[ФРАГМЕНТ О ТОЛКИНЕ]
☆ ☆ ☆ ☆ ☆
Найти тему
Всё о мире Толкина

Память о Толкине

Сорок девять лет спустя после смерти Толкина поделимся фрагментами воспоминаний о профессоре подружившегося с ним Джорджа Сэйера из Малверна, в 1947 году составившего компанию путешественникам из Оксфорда.

Трава Беннета (гравилат городской, гвоздичный корень).
Трава Беннета (гравилат городской, гвоздичный корень).

«Толкин, казалось, был рад, что братья Льюисы, которых он описывал мне как «беспощадных ходоков, поистине весьма беспощадных», оставили его позади. Безусловно, он не привык к их манере ходьбы и быстро выдыхался, когда мы поднимались на холм. В точности как говорил К.С. Льюис, он то и дело останавливался, конечно же быстро шагая, когда хотел сказать что-то интересное. Ему также нравилось останавливаться поглядеть на деревья, цветы, птиц и насекомых, когда мы проходили мимо. Он бы не устроил никого, кто, подобно братьям Льюисам, ходил в том числе ради здоровья, для совершения энергичных упражнений. Но мне это нравилось. Он так хорошо рассказывал, что я был рад ничего не делать, только слушать, хотя даже если идти с ним бок о бок, не всегда было просто услышать всё, что он сказал. Он говорил быстрее любого другого моего знакомого его возраста, и в любопытной неравномерной манере. Кроме того, он часто перескакивал с одной темы на другую, или вставлял реплики, которые, казалось, не слишком-то были связаны с тем, что мы в то время обсуждали. Он лучше разбирался в естествознании, чем я; несомненно, гораздо лучше, чем Льюисы, и продолжал выдавать фрагменты любопытных сведений о растениях, мимо которых мы проходили. Я могу припомнить пару примеров. Вот об обычном лесном гвоздичном корне [гравилат городской (лат. Geum urbanum), он же гвоздичный корень, подлесник, вывишник; русское научное название происходит от искажённого латинского (radix) caryophyllatae – гвоздичный (корень)]:

Это трава Беннета, по-латыни «Herba Benedicta». Как думаете, что это значит? Благословенное растение.

Да, хотя английской форме надо было бы стать «травой Святого Бенедикта». Она благословенна, потому что защищает от дьявола. Если оставить её в доме, «дьявол ничего не сможет поделать, а если взять её с собой, ни одна ядовитая тварь не приблизится туда, где слышен её аромат»
[английское название травы, «Herb Bennet», действительно возводится к легенде о Св. Бенедикте, которого не удалось отравить некоему монаху: после того как святой благословил поднесённый ему кубок с отравленным вином, тот разрушился].

И о чистотеле:
«Вы знали, что собирая чистотел, следует произнести различные сочетания молитв Богородице и Господней? Это был один из множества случаев, когда христианские молитвы вытесняли языческие, так как в древние времена существовали руны, которые следовало произносить, прежде чем сорвать его».
☆ ☆ ☆ ☆ ☆
[ЗАДАНИЕ 1]
Согласуются ли с фрагментом о Толкине утверждения (а), (б) и (в)? Для каждого ответьте «да» или «нет» и приведите точную цитату, которая это решает: (а) Джордж Сэйер был из Малверна; (б) Толкин говорил медленнее всех знакомых Сэйера его возраста; (в) Сэйер разбирался в естествознании лучше Толкина.
[ЗАДАНИЕ 2]
Продолжите фрагмент о Толкине, начав сразу после его последнего предложения.
Следующие далее записи взяты из другого источника.
☆ ☆ ☆ ☆ ☆
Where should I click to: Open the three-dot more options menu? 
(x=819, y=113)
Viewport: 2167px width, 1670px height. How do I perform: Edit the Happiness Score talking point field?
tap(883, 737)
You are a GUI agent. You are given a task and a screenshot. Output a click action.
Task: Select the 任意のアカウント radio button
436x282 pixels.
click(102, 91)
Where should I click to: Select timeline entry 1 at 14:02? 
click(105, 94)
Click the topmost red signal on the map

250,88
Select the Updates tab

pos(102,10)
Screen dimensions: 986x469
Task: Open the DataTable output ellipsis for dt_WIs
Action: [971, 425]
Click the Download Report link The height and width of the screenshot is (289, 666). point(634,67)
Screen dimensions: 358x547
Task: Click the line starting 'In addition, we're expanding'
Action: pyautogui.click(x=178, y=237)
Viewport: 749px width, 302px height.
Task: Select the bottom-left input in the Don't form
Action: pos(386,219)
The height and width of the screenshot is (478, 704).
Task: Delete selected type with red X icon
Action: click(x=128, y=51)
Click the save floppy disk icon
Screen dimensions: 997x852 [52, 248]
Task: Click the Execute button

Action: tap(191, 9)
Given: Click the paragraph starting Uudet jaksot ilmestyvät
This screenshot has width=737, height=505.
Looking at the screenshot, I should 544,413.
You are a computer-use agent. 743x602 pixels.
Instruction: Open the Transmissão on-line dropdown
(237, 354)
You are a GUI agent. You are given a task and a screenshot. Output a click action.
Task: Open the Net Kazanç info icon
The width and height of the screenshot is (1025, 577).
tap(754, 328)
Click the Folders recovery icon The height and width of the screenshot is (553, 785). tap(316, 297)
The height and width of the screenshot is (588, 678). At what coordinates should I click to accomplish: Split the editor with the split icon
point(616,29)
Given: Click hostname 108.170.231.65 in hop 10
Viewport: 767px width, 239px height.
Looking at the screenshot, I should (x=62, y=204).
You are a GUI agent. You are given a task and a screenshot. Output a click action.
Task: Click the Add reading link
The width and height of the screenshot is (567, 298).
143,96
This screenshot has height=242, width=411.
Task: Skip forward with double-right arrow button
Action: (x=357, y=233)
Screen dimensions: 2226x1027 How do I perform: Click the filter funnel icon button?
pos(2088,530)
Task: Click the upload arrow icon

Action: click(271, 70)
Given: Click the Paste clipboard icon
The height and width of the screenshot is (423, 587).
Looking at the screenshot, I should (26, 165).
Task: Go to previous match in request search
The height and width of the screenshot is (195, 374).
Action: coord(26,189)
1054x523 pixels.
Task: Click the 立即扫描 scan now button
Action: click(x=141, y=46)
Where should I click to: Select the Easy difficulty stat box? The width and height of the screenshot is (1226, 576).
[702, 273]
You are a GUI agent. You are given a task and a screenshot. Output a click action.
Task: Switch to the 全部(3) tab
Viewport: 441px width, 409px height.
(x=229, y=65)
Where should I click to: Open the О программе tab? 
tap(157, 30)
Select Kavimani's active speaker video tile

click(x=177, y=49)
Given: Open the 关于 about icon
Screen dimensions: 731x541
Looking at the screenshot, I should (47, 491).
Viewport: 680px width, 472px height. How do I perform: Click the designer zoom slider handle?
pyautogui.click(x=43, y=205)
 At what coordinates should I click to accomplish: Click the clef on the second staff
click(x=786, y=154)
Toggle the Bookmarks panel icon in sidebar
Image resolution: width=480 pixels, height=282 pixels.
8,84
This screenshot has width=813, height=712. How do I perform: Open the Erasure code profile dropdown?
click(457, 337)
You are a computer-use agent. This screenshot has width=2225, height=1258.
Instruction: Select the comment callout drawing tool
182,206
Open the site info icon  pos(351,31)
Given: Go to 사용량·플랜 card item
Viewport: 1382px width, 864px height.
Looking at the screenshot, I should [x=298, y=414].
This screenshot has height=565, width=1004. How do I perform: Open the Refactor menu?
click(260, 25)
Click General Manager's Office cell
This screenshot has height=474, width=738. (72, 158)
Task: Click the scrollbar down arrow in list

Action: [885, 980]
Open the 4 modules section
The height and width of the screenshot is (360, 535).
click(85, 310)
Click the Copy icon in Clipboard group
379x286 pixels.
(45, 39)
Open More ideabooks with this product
☆ ☆ ☆ ☆ ☆
[ОТВЕТ 1]
(а) Да: «Джорджа Сэйера из Малверна».
(б) Нет: «Он говорил быстрее любого другого моего знакомого его возраста».
(в) Нет: «Он лучше разбирался в естествознании, чем я».

[ОТВЕТ 2]
Хотя он испытывал общий интерес к птицам и насекомым, величайшей любовью его, кажется, были деревья. С самого детства он всегда любил деревья. Часто он клал руку на стволы, мимо которых мы проходили. Он ощущал их бессмысленную или не вызванную необходимостью рубку почти как смертоубийство. Впервые я услышал от него «ОРКИ», когда мы обратили внимание на раздававшийся невдалеке варварский звук бензопилы: «Эта машина, – сказал он, – один из величайших ужасов нашего века». Он сказал, что порой представлял себе восстание деревьев против своих мучителей-людей. «Подумайте о мощи леса на марше. О том, на что было бы похоже, если бы Бирнамский лес действительно пошёл на Дунсинан».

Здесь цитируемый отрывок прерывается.